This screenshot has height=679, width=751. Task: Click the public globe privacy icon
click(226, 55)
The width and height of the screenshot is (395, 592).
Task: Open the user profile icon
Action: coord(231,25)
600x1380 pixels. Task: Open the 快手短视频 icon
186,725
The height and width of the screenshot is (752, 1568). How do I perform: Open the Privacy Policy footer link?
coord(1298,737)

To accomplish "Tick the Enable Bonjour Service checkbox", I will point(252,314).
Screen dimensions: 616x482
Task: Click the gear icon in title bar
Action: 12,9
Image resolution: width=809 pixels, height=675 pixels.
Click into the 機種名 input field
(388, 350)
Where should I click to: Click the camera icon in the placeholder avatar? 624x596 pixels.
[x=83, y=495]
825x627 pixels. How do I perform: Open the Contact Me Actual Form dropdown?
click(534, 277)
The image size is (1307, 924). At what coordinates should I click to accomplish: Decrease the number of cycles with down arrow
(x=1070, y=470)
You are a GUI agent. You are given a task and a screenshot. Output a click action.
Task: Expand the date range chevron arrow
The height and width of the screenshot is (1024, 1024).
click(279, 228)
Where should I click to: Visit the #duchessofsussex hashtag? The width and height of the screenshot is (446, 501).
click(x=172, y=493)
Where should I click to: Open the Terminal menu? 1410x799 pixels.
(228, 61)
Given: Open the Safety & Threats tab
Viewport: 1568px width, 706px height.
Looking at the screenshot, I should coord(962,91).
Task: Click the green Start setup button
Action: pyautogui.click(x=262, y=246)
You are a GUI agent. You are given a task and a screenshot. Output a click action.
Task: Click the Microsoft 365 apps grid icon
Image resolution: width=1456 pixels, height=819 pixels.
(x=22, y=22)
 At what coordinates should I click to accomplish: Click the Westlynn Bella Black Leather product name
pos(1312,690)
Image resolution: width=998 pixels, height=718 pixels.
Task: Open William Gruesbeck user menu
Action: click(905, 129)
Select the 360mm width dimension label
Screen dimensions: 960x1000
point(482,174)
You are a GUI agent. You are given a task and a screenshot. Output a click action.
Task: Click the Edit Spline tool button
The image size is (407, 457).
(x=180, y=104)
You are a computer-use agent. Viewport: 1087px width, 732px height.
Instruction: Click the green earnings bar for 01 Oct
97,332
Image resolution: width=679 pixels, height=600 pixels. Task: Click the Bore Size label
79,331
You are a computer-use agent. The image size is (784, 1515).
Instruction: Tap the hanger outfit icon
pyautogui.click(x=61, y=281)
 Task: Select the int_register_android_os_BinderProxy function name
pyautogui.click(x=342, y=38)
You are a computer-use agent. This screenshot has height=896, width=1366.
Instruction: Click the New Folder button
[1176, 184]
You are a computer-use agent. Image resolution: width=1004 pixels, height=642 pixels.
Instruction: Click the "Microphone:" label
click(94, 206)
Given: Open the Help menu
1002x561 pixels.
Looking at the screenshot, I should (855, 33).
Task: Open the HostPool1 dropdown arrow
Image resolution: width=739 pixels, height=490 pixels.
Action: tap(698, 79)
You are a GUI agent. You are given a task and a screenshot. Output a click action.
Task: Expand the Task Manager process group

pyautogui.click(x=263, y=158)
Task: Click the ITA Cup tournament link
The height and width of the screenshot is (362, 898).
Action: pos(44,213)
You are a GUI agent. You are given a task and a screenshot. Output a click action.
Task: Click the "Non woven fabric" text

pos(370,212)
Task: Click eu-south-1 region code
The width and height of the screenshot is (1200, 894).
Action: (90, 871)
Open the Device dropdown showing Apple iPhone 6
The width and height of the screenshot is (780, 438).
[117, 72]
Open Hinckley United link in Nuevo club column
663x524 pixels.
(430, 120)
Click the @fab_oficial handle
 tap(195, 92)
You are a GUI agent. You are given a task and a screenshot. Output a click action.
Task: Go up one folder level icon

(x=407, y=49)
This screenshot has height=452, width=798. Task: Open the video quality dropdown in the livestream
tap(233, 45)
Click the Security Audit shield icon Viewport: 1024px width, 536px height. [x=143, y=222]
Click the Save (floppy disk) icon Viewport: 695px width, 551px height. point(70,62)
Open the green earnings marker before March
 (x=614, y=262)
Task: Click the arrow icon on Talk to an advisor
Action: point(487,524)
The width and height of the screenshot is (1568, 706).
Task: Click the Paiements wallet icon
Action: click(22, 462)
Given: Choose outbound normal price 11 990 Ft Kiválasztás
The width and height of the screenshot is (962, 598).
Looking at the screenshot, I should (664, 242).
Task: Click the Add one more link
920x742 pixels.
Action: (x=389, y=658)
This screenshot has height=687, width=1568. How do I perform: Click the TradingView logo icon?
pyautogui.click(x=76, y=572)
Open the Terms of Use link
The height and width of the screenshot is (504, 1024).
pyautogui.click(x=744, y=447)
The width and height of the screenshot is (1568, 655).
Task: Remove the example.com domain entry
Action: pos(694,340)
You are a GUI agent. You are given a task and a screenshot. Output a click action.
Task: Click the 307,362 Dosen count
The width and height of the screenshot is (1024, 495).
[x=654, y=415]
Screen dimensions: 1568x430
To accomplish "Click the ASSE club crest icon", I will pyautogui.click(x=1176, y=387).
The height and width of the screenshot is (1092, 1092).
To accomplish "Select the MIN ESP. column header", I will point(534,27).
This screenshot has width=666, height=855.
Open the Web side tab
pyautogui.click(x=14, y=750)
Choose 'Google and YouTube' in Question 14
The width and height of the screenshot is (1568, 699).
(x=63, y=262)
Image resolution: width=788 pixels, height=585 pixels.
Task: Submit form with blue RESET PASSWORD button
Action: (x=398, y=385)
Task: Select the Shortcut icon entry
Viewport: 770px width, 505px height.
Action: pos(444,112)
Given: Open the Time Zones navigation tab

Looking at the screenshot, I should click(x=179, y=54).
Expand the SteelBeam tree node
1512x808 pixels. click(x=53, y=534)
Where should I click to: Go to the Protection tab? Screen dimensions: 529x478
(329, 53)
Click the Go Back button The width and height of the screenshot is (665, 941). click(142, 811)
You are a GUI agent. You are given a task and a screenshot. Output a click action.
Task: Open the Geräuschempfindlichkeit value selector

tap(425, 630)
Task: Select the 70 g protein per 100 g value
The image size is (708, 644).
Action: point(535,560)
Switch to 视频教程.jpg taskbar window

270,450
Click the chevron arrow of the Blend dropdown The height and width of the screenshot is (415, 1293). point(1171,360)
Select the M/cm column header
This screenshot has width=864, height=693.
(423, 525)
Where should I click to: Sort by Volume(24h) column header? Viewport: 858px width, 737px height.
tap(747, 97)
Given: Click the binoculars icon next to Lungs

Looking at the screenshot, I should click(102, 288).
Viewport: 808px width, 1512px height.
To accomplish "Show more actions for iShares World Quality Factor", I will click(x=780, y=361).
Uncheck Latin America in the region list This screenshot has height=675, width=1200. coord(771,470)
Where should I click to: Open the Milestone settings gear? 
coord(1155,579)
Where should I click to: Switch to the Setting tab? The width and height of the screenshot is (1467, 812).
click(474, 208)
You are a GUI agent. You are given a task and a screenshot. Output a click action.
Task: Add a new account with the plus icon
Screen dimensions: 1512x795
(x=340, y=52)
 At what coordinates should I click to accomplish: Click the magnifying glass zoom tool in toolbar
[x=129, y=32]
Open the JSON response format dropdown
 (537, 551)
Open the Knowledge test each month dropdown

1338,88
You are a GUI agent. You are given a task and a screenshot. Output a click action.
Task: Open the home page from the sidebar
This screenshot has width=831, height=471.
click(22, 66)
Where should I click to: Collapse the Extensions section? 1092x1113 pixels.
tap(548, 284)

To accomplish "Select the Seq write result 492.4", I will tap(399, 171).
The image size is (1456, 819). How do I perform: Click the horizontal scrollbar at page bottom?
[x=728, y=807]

——

**Work required**
Each record must be printed again, word for word, with nothing dropped.

**Your response**
This screenshot has height=679, width=751. Task: Click the public globe privacy icon
click(226, 55)
The width and height of the screenshot is (395, 592).
Task: Open the user profile icon
Action: coord(231,25)
600x1380 pixels. Task: Open the 快手短视频 icon
186,725
The height and width of the screenshot is (752, 1568). How do I perform: Open the Privacy Policy footer link?
coord(1298,737)

To accomplish "Tick the Enable Bonjour Service checkbox", I will point(252,314).
Screen dimensions: 616x482
Task: Click the gear icon in title bar
Action: 12,9
Image resolution: width=809 pixels, height=675 pixels.
Click into the 機種名 input field
(388, 350)
Where should I click to: Click the camera icon in the placeholder avatar? 624x596 pixels.
[x=83, y=495]
825x627 pixels. How do I perform: Open the Contact Me Actual Form dropdown?
click(534, 277)
The image size is (1307, 924). At what coordinates should I click to accomplish: Decrease the number of cycles with down arrow
(x=1070, y=470)
You are a GUI agent. You are given a task and a screenshot. Output a click action.
Task: Expand the date range chevron arrow
The height and width of the screenshot is (1024, 1024).
click(279, 228)
Where should I click to: Visit the #duchessofsussex hashtag? The width and height of the screenshot is (446, 501).
click(x=172, y=493)
Where should I click to: Open the Terminal menu? 1410x799 pixels.
(228, 61)
Given: Open the Safety & Threats tab
Viewport: 1568px width, 706px height.
Looking at the screenshot, I should coord(962,91).
Task: Click the green Start setup button
Action: pyautogui.click(x=262, y=246)
You are a GUI agent. You are given a task and a screenshot. Output a click action.
Task: Click the Microsoft 365 apps grid icon
Image resolution: width=1456 pixels, height=819 pixels.
(x=22, y=22)
 At what coordinates should I click to accomplish: Click the Westlynn Bella Black Leather product name
pos(1312,690)
Image resolution: width=998 pixels, height=718 pixels.
Task: Open William Gruesbeck user menu
Action: click(905, 129)
Select the 360mm width dimension label
Screen dimensions: 960x1000
point(482,174)
You are a GUI agent. You are given a task and a screenshot. Output a click action.
Task: Click the Edit Spline tool button
The image size is (407, 457).
(x=180, y=104)
You are a computer-use agent. Viewport: 1087px width, 732px height.
Instruction: Click the green earnings bar for 01 Oct
97,332
Image resolution: width=679 pixels, height=600 pixels. Task: Click the Bore Size label
79,331
You are a computer-use agent. The image size is (784, 1515).
Instruction: Tap the hanger outfit icon
pyautogui.click(x=61, y=281)
 Task: Select the int_register_android_os_BinderProxy function name
pyautogui.click(x=342, y=38)
You are a computer-use agent. This screenshot has height=896, width=1366.
Instruction: Click the New Folder button
[1176, 184]
You are a computer-use agent. Image resolution: width=1004 pixels, height=642 pixels.
Instruction: Click the "Microphone:" label
click(94, 206)
Given: Open the Help menu
1002x561 pixels.
Looking at the screenshot, I should (855, 33).
Task: Open the HostPool1 dropdown arrow
Image resolution: width=739 pixels, height=490 pixels.
Action: tap(698, 79)
You are a GUI agent. You are given a task and a screenshot. Output a click action.
Task: Expand the Task Manager process group

pyautogui.click(x=263, y=158)
Task: Click the ITA Cup tournament link
The height and width of the screenshot is (362, 898).
Action: pos(44,213)
You are a GUI agent. You are given a task and a screenshot. Output a click action.
Task: Click the "Non woven fabric" text

pos(370,212)
Task: Click eu-south-1 region code
The width and height of the screenshot is (1200, 894).
Action: (90, 871)
Open the Device dropdown showing Apple iPhone 6
The width and height of the screenshot is (780, 438).
[117, 72]
Open Hinckley United link in Nuevo club column
663x524 pixels.
(430, 120)
Click the @fab_oficial handle
 tap(195, 92)
You are a GUI agent. You are given a task and a screenshot. Output a click action.
Task: Go up one folder level icon

(x=407, y=49)
This screenshot has height=452, width=798. Task: Open the video quality dropdown in the livestream
tap(233, 45)
Click the Security Audit shield icon Viewport: 1024px width, 536px height. [x=143, y=222]
Click the Save (floppy disk) icon Viewport: 695px width, 551px height. point(70,62)
Open the green earnings marker before March
 (x=614, y=262)
Task: Click the arrow icon on Talk to an advisor
Action: point(487,524)
The width and height of the screenshot is (1568, 706).
Task: Click the Paiements wallet icon
Action: click(22, 462)
Given: Choose outbound normal price 11 990 Ft Kiválasztás
The width and height of the screenshot is (962, 598).
Looking at the screenshot, I should (664, 242).
Task: Click the Add one more link
920x742 pixels.
Action: (x=389, y=658)
This screenshot has height=687, width=1568. How do I perform: Click the TradingView logo icon?
pyautogui.click(x=76, y=572)
Open the Terms of Use link
The height and width of the screenshot is (504, 1024).
pyautogui.click(x=744, y=447)
The width and height of the screenshot is (1568, 655).
Task: Remove the example.com domain entry
Action: pos(694,340)
You are a GUI agent. You are given a task and a screenshot. Output a click action.
Task: Click the 307,362 Dosen count
The width and height of the screenshot is (1024, 495).
[x=654, y=415]
Screen dimensions: 1568x430
To accomplish "Click the ASSE club crest icon", I will pyautogui.click(x=1176, y=387).
The height and width of the screenshot is (1092, 1092).
To accomplish "Select the MIN ESP. column header", I will point(534,27).
This screenshot has width=666, height=855.
Open the Web side tab
pyautogui.click(x=14, y=750)
Choose 'Google and YouTube' in Question 14
The width and height of the screenshot is (1568, 699).
(x=63, y=262)
Image resolution: width=788 pixels, height=585 pixels.
Task: Submit form with blue RESET PASSWORD button
Action: (x=398, y=385)
Task: Select the Shortcut icon entry
Viewport: 770px width, 505px height.
Action: pos(444,112)
Given: Open the Time Zones navigation tab

Looking at the screenshot, I should click(x=179, y=54).
Expand the SteelBeam tree node
1512x808 pixels. click(x=53, y=534)
Where should I click to: Go to the Protection tab? Screen dimensions: 529x478
(329, 53)
Click the Go Back button The width and height of the screenshot is (665, 941). click(142, 811)
You are a GUI agent. You are given a task and a screenshot. Output a click action.
Task: Open the Geräuschempfindlichkeit value selector

tap(425, 630)
Task: Select the 70 g protein per 100 g value
The image size is (708, 644).
Action: point(535,560)
Switch to 视频教程.jpg taskbar window

270,450
Click the chevron arrow of the Blend dropdown The height and width of the screenshot is (415, 1293). point(1171,360)
Select the M/cm column header
This screenshot has width=864, height=693.
(423, 525)
Where should I click to: Sort by Volume(24h) column header? Viewport: 858px width, 737px height.
tap(747, 97)
Given: Click the binoculars icon next to Lungs

Looking at the screenshot, I should click(102, 288).
Viewport: 808px width, 1512px height.
To accomplish "Show more actions for iShares World Quality Factor", I will click(x=780, y=361).
Uncheck Latin America in the region list This screenshot has height=675, width=1200. coord(771,470)
Where should I click to: Open the Milestone settings gear? 
coord(1155,579)
Where should I click to: Switch to the Setting tab? The width and height of the screenshot is (1467, 812).
click(474, 208)
You are a GUI agent. You are given a task and a screenshot. Output a click action.
Task: Add a new account with the plus icon
Screen dimensions: 1512x795
(x=340, y=52)
 At what coordinates should I click to accomplish: Click the magnifying glass zoom tool in toolbar
[x=129, y=32]
Open the JSON response format dropdown
 (537, 551)
Open the Knowledge test each month dropdown

1338,88
You are a GUI agent. You are given a task and a screenshot. Output a click action.
Task: Open the home page from the sidebar
This screenshot has width=831, height=471.
click(22, 66)
Where should I click to: Collapse the Extensions section? 1092x1113 pixels.
tap(548, 284)

To accomplish "Select the Seq write result 492.4", I will tap(399, 171).
The image size is (1456, 819). How do I perform: Click the horizontal scrollbar at page bottom?
[x=728, y=807]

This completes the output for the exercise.